Gente con mucha vida

#4589
Jose
Participante

¡Ah, estimados JsMl y Sodavoc! ¡Qué alegría contar con su lúcida sabiduría, siempre tan prestos a recordarnos que todo es un borrador inofensivo y que no pasa nada, mientras no les toquen sus vacaciones ni sus luces bonitas! Menudo consuelo saber que «Feliz Navidad» sigue siendo una frase permitida, como si nos hicieran el favor de no incluirla en una lista negra de términos proscritos por algún comité de la diversidad lingüística.
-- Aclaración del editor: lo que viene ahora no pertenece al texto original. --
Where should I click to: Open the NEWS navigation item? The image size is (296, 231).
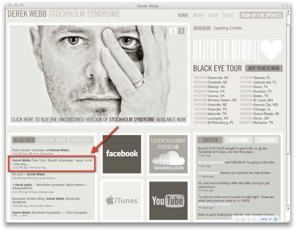coord(198,15)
Vamos por partes, JsMl. Hablas de «vive y deja vivir», pero te pregunto: ¿quién está realmente dejando vivir aquí? Porque, si uno mira detenidamente la propuesta de Bruselas, no parecía un simpático ejercicio de libre albedrío, sino más bien un manual de reeducación. Claro, fue un borrador, pero ¿qué nos dice que la idea de fondo siga rondando esos despachos europeos? ¿Y qué es eso de que “no todo gira en torno a tus tradiciones”? Pues mira, amigo, si estamos celebrando algo en estas fechas es la Navidad. No la Fiesta de las Luces Bonitas o el Festival del Consumo Desenfrenado. Si no te gusta celebrarla, perfecto, nadie te obliga. Pero fingir que aquí no se celebra nada concreto y llamarlo «las fiestas» es tan ridículo como si en Semana Santa habláramos del «puente de primavera» para no ofender a los alérgicos al polen.
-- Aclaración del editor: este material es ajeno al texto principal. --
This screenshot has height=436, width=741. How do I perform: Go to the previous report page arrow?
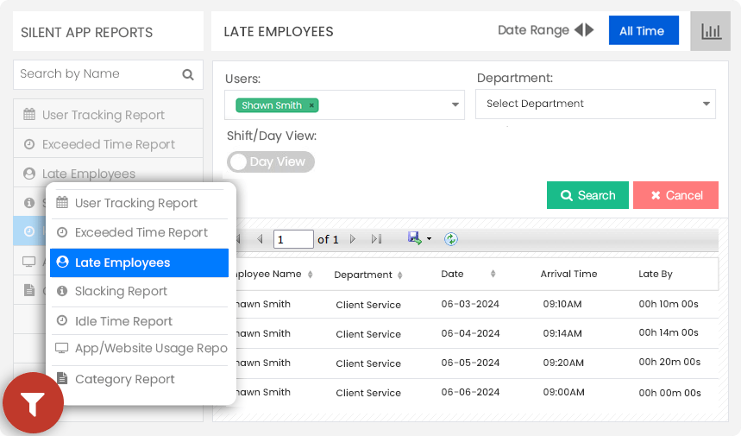260,239
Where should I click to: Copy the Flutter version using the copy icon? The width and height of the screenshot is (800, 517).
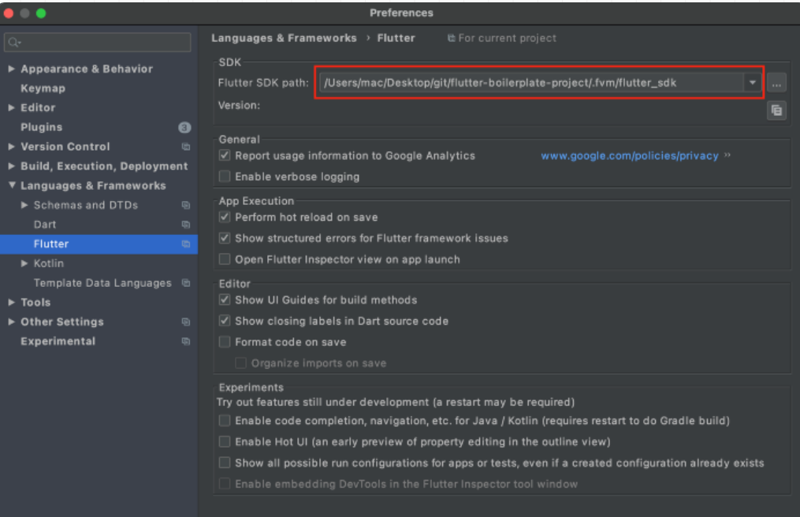776,110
Y a ti, Sodavoc, siempre tan ecuánime y conciliador. Me dices que «no hace falta que todos vivan estas fechas como tú», y no podría estar más de acuerdo. Pero resulta que aquí no estoy exigiendo nada a nadie. Lo que critico es ese empeño institucional en diluir lo que sí se celebra, como si la Navidad tuviera que pedir perdón por existir. Tú dices que la Navidad trasciende lo religioso. Muy bien, estamos de acuerdo. Pero lo que la hace trascendente es precisamente su historia, su tradición y su significado, no un intento burocrático de convertirla en un insípido evento genérico para que no incomode a nadie.

Así que no, no es dramatismo ni ganas de avivar polémicas. Es llamar a las cosas por su nombre. Porque si a la Navidad le quitamos su esencia, ¿qué nos queda? ¿Unas vacaciones descafeinadas y un puñado de luces LED subvencionadas? No, gracias. Prefiero seguir diciendo «Feliz Navidad» con todas las letras. Y si eso incomoda a alguien, bueno, que pruebe a practicar ese «vive y deja vivir» que tan alegremente predica.